Late on Friday J.P.Morgan noted that "the ECB may not have proved the FX catalyst we hoped, but it nevertheless in our view reaffirmed the medium-term direction of travel for the central bank; additional accommodation is of course intuitive in the context of a 1.4% long-term core inflation forecast coupled with a more difficult-to-achieve framework revision we expect later this year. The FOMC, by contrast, finally signaled that it is indeed quite unlike the ECB and could well be more proactive in coming years, particularly as risks to inflation are now recognized to be growing. This finally provided the spark for USD directionality that we had been patiently waiting for. We accordingly take off our EUR/USD vol swap (initiated to capture the mix of event risk through the first half of June) and instead lean into the policy divergence between the two by selling EUR/USD outright.
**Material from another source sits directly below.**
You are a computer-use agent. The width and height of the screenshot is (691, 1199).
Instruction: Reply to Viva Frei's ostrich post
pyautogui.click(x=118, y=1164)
This may be supported as well by a diversification from the market away from its heavy concentration in JPY funding to include other low-yielders like EUR. Tactically, we are cautiously watching the degree of momentum stemming from Europe's ongoing reopening as a potential cyclical boost to EUR, but this has not as yet translated to forecast revisions above and beyond what our team had already envisioned, which keeps our EUR/USD forecast trajectory pointed lower with a negative risk bias."

  • As such, they recommended going short EUR/USD at $1.1875 with a stop-loss at $1.2113.